Il lui arriva, dit-on, en Syrie, une plaisante aventure[1]. Comme il approchait d’Antioche, il vit un grand nombre de personnes rangées en haie aux deux bords du chemin. Il y avait d’un côté des jeunes gens vêtus de robes blanches, et de l’autre des enfants magnifiquement parés. Quelques hommes étaient à leur tête, vêtus de blanc et portant des couronnes. Caton ne douta point que tout cet appareil ne le regardât, et que ce ne fût une réception que les villes lui avait préparée : il gronda ceux de ses gens qu’il avait envoyés devant lui, de ce qu’ils ne l’avaient pas empêché, fit descendre de cheval ses amis, et s’avança à pied avec eux. Quand ils furent près de la porte de la ville, celui qui conduisait la cérémonie et qui avait rangé en ordre cette multitude, homme déjà assez âgé, quitta les rangs, et vint au-devant de Caton, tenant dans sa main une baguette et une couronne ; et, sans même le saluer, il lui demanda où ils avaient laissé Démétrius, et à quelle heure il arriverait.

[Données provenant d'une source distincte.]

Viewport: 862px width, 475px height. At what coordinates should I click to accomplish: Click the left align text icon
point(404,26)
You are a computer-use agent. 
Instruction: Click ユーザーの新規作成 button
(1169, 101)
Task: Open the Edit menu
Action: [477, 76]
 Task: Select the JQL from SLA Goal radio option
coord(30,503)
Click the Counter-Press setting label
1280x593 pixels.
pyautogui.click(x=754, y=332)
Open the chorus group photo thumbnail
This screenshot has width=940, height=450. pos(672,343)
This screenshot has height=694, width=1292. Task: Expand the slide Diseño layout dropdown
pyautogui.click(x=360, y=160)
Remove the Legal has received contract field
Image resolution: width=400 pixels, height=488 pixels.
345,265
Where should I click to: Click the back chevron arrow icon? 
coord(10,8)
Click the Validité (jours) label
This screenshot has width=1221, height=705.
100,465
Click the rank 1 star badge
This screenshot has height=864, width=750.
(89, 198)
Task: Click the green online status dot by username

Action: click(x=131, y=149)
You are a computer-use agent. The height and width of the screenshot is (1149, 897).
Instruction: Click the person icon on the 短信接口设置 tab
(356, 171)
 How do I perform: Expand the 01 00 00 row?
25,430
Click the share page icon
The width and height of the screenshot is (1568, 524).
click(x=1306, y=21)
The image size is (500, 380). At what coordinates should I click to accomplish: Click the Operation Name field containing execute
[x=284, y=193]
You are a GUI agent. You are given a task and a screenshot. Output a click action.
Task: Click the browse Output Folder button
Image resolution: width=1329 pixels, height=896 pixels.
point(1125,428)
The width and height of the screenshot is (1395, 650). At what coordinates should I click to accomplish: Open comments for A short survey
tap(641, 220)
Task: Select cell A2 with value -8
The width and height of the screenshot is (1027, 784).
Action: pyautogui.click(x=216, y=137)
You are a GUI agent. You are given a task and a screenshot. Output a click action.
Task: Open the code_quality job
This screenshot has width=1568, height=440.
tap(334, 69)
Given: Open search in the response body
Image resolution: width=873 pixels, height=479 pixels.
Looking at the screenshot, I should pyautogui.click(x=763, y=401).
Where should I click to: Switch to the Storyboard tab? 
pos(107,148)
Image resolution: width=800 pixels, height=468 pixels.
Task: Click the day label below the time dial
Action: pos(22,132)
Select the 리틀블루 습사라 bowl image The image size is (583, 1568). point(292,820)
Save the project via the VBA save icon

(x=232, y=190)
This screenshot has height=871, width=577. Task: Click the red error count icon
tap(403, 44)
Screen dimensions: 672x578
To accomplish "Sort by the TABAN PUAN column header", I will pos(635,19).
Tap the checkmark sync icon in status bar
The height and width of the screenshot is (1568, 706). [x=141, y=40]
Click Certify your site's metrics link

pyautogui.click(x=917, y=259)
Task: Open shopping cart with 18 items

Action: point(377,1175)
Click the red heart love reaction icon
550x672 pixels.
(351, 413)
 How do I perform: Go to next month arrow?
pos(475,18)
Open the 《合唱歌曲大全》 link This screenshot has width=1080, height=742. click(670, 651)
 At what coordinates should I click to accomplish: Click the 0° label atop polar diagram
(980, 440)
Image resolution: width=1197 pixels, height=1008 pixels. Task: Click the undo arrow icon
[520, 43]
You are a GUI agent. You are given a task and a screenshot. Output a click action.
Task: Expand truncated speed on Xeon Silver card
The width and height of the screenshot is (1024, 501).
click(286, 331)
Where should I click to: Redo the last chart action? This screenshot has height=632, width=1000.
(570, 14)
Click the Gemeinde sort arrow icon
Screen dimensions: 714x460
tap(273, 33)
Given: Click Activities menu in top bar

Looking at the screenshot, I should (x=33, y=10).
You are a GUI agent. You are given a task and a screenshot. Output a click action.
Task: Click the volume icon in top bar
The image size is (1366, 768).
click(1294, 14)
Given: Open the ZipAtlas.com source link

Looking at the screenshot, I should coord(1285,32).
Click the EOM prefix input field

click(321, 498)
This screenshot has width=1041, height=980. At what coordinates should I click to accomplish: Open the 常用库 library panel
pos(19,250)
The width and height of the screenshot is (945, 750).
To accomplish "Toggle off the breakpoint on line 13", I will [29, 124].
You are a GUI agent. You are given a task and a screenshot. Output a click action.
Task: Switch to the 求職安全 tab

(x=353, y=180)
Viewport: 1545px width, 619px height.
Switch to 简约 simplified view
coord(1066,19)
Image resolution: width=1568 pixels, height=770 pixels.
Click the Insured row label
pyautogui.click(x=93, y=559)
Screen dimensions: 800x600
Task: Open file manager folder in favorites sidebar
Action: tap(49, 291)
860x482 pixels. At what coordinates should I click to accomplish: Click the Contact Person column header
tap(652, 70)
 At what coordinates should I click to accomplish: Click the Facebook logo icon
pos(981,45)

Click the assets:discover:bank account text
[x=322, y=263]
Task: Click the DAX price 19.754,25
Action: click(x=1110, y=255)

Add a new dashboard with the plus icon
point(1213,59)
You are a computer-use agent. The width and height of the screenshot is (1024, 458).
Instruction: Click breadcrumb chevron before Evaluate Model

Or, Démétrius était un affranchi de Pompée ; et, comme tout l’univers, pour ainsi dire, avait les yeux fixés sur Pompée, on faisait la cour à Démétrius, qui jouissait auprès de son maître d’un crédit bien au-dessus de sa condition. À cette de-

  1. Ce qui suit a déjà été raconté dans la Vie de Pompée.